Superposition of the individual domains of MdfA in the If and Oo conformations reveals significant deviations in the N-terminal domain (Supplementary Fig. 2). The largest of these are found in TM5, which ends in the antiporter motif C 153AlaProXaaXaaGlyPro158 that is absent in symporters and uniporters15. Whereas TM5 in the If structure adopts an α-helical conformation of almost ideal geometry up to motif C, residues 136 to 153 in the Oo structure exhibit a profound 15° kink, accompanied by a ca. 45° clockwise twist parallel to the helix axis that terminates with the two-proline-containing motif C (Fig. 3; Supplementary Fig. 3; Supplementary Movie). This results in a repositioning of the hydrophobic side chains Ile142TM5, Leu145TM5, Met146TM5, and Val149TM5 with respect to the N-terminal domain core. Leu145TM5, which in the If conformation associates with the N-terminal domain, engages instead with residues of the C-terminal domain in the Oo state. The carboxamide of conserved Asn148TM5 is removed from a (presumably hydrophobic) membrane exposed location in the If state to form hydrogen bonds with the side chain of Asn272TM8 and the main chain carbonyl of Ile269TM8 in the Oo conformation. The largest deviation in TM5 is found at residue Met146TM5, the side chain of which rests against the aromatic moiety of Tyr127TM4 in the present structure. In turn, the side chain hydroxyl of Tyr127TM4 is found within hydrogen bonding distance (2.5 Å) of the carboxylate of Glu26TM1 in the Oo structure. Crucially, the space occupied by the Tyr127TM4 side chain in the Oo state is in the If structure replaced by that of Met146TM5.

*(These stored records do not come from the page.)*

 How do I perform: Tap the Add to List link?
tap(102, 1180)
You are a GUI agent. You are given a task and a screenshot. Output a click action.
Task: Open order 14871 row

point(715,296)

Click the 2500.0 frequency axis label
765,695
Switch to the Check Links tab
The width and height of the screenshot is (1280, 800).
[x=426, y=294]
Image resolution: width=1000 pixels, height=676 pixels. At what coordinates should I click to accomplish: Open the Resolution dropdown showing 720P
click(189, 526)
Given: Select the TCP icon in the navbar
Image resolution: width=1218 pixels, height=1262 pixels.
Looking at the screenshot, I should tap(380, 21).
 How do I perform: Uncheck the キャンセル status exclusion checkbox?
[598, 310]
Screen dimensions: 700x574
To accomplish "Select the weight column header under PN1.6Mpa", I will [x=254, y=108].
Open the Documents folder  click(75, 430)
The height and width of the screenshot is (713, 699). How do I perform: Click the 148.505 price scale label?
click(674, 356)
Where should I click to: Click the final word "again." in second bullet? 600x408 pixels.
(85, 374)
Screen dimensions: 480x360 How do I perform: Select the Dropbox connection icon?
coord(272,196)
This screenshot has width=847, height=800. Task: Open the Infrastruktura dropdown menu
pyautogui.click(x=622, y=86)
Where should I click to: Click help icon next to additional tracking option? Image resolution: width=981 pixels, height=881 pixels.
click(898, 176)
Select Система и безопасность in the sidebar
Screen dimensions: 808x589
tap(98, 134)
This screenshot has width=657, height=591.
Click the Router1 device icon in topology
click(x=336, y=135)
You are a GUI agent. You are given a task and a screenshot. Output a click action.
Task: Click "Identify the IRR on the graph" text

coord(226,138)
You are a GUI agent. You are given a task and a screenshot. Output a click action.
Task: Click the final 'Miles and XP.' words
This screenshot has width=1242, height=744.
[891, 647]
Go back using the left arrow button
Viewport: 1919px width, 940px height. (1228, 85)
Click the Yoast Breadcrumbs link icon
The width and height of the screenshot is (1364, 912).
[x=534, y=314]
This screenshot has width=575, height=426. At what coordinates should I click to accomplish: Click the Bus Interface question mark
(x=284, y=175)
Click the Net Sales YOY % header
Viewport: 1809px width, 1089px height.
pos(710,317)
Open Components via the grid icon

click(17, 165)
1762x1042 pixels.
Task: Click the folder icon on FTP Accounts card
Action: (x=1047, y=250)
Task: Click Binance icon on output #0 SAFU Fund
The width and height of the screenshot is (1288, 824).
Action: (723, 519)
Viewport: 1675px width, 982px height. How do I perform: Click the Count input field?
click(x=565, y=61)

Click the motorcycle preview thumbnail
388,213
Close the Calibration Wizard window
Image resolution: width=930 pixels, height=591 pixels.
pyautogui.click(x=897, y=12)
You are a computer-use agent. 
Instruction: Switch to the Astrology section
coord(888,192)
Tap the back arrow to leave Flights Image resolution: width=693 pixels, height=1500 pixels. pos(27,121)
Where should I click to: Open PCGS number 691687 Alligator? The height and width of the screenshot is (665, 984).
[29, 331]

Rearrangements in the N-terminal domain hydrophobic core
Also of note are small yet significant changes in the region Leu41TM1–Val54TM2, which runs from the C-terminus of TM1 and the N-terminus of TM2 (Supplementary Fig. 4). The side chains of residues Val43TM1, Tyr47TM1, and Trp53TM2 form part of a hydrophobic cluster near the periplasmic face of MdfA that includes Met40TM1, Ile105TM4, and Phe108TM4 from TM4, and Trp170TM6 and Phe174TM6 at the N-terminus of TM6. This cluster, which juxtaposes the buried guanidinium moiety of Arg112TM4 that is absolutely conserved among MFS homologs (motif B), exhibits a small but significant expansion in the present structure compared to that in the If conformation. While the structural differences may appear to be small, we note that the transporter MdfA is stabilized by ligand binding14,16, so that the transporter in the unbound Io state could well differ from the ligand bound MdfA If structures presented by Heng et al.14,17.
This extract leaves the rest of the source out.